According to these two moralizers, it is not appropriate to sing on this day because one must mourn. In case anyone doesn’t know, I’ll remind you, that day (and if you prefer it more accurately, that’s September 23 and 24, 1943) the Vilnius ghetto was liquidated. To put it plainly, the Jews in the ghetto who had survived till then were murdered (at that time only a minority of them remained, because the largest massacres took place back in 1941).
This is a brutal story and is surely worth remembering. Remembering not just during ceremonies at Paneriai, but remembering all the time. Best of all, as one starts grade school and with commemorative signs. Until now there has been neither (Krakės, where more than 1,000 Jews were murdered, is a great example: it seems the local administrative building there is built on the foundations of a synagogue, but you will find no mention of the synagogue or the ghetto there).
But does remembering mean always mourning? If so, then Pancerovas and Kanovičius are hypocrites. The same as my already mentioned professor Pinchos Fridberg, who recently screamed to the whole world how bad Lithuanians are, because they tell fanciful stories about rescuers of Jews. Fanciful, according to him, because they didn’t count the number of people rescued correctly. As if the rescuers were somehow less worthy of honor because of that.
It seems that Pancerovas and Kanovičius count the same way: meeting basketball players on September 23 is bad, but it’s just fine to celebrate July 6 or July 4.
But what, those who were shot at Krakės, Kaunas, Šiauliai, Panevėžys, Ariogala, Žagarė, Kelmė, Salantai, Gargždai, Zarasai or even at Pancerovas’s own native Tauragė don’t need to be mourned? One doesn’t want to count, as does Professor Pinchos, but the Jews murdered in Vilnius comprised perhaps only a quarter of all Jews murdered in Lithuania. So why then does that one quarter need to be remembered with flags of mourning and banned concerts, as Pancerovas and Kanovičius suggest, while the other three quarters [are to be mourned] with singing and dancing?

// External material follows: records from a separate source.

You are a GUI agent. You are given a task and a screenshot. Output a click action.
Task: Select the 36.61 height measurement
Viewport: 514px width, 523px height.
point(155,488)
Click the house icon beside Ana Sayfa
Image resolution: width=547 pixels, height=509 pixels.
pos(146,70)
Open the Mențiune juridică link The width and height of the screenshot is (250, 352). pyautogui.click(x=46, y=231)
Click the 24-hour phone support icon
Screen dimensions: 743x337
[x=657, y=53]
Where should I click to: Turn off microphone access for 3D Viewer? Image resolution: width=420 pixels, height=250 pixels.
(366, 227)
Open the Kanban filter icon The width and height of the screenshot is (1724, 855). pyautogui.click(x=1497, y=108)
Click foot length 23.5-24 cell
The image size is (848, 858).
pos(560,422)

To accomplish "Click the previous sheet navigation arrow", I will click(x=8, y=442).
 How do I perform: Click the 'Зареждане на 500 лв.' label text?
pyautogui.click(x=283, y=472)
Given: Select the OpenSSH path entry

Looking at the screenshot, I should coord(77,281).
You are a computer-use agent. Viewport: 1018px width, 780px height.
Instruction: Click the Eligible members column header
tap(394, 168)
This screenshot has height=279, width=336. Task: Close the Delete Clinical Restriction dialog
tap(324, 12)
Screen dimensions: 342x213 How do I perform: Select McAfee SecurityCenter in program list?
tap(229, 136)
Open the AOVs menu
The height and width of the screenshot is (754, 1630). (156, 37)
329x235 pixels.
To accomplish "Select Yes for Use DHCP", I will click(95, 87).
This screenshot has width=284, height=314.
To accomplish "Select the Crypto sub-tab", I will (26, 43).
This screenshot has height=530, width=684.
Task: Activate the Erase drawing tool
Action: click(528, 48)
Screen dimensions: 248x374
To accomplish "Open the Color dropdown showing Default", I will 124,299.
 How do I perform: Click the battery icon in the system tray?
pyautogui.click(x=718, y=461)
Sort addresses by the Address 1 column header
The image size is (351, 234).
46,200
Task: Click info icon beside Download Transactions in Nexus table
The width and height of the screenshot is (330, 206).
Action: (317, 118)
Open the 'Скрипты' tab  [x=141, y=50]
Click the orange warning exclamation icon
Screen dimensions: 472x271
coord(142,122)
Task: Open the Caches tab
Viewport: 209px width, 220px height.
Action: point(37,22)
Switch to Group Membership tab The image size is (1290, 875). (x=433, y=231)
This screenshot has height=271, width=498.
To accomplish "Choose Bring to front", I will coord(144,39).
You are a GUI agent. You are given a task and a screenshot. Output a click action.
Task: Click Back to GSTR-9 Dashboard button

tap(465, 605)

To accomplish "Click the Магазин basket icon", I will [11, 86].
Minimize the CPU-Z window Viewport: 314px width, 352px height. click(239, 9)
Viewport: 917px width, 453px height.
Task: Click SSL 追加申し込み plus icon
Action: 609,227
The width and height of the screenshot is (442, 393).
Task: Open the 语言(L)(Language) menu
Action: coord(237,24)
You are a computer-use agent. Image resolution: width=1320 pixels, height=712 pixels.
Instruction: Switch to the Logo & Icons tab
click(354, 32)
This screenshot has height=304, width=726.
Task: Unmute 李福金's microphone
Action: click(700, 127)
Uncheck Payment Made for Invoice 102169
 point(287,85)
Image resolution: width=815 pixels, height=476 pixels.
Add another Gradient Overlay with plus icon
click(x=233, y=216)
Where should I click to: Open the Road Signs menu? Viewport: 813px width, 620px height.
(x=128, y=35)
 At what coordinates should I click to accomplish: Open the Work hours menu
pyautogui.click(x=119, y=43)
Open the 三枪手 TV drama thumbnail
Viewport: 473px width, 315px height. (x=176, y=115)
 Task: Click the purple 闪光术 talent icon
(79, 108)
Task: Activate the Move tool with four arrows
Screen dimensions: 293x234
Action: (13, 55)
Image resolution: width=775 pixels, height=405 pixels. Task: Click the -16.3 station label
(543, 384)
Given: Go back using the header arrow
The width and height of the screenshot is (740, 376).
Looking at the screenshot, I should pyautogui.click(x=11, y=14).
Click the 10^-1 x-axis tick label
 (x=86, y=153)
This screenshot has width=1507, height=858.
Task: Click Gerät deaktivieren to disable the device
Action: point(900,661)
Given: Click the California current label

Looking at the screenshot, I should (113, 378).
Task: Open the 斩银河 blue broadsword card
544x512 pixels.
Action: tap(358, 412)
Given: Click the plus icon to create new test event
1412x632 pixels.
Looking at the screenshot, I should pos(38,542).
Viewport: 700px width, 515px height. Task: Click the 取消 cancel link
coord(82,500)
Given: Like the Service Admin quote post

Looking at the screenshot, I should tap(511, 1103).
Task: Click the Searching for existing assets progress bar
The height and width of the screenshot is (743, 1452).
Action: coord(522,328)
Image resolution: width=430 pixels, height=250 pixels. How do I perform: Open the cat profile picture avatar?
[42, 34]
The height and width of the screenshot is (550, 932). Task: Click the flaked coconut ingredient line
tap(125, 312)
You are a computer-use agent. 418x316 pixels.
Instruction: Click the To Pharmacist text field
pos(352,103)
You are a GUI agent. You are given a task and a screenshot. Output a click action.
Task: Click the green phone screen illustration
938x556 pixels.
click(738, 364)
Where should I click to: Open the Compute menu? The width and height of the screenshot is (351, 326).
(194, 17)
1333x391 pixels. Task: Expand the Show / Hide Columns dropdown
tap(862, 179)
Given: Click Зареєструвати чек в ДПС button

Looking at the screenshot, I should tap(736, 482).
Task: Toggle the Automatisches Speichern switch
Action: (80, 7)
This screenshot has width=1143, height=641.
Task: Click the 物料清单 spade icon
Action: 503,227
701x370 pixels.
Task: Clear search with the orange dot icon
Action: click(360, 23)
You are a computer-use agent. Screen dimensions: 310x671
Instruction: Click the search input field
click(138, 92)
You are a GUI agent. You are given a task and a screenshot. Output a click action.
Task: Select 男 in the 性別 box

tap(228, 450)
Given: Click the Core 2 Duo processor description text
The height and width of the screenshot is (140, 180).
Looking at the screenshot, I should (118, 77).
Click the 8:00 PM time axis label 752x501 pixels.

Is this because, as Pancerovas himself said, September 23 was technically selected for mourning? That someone once upon a time made a decision, does choosing a single day for mourning solve the problem? After all, the mass murder of Jews actually took place from June 22 until the end of September, while in the ghettos [it lasted] entire years until 1944 itself. Each day during the summer of 1941, several dozen to several thousand Jews were murdered. Their memory doesn’t need to be honored?
I don’t think so. Because the problems aren’t solved by solemn meetings or by banning concerts. They are solved through realization and understanding of what happened. And—and here I might be misunderstood—but to my mind, realization and understanding will not arrive when we all mark the liquidation of the Vilnius ghetto together, but when the residents of Kelmė, Krakės, Tauragė, Gruzdžiai, Ariogala, Josvainiai and other small towns, finding a silver spoon in their dresser drawers, and ask their still-living grandparents where it came from.
Realization will come when we grasp that the 2,000-3,000 Lithuanians who “officially” participated in the massacres of Jews is a falsification of history, because truly that figure is at least several times larger. And counting those who performed the function of passive observer, perhaps ten or more times larger.
This is what we really need when we speak of the Holocaust and honoring its victims.
And that which Pancerovas and Kanovičius are doing is simply brown-nosing. Just that, and nothing more.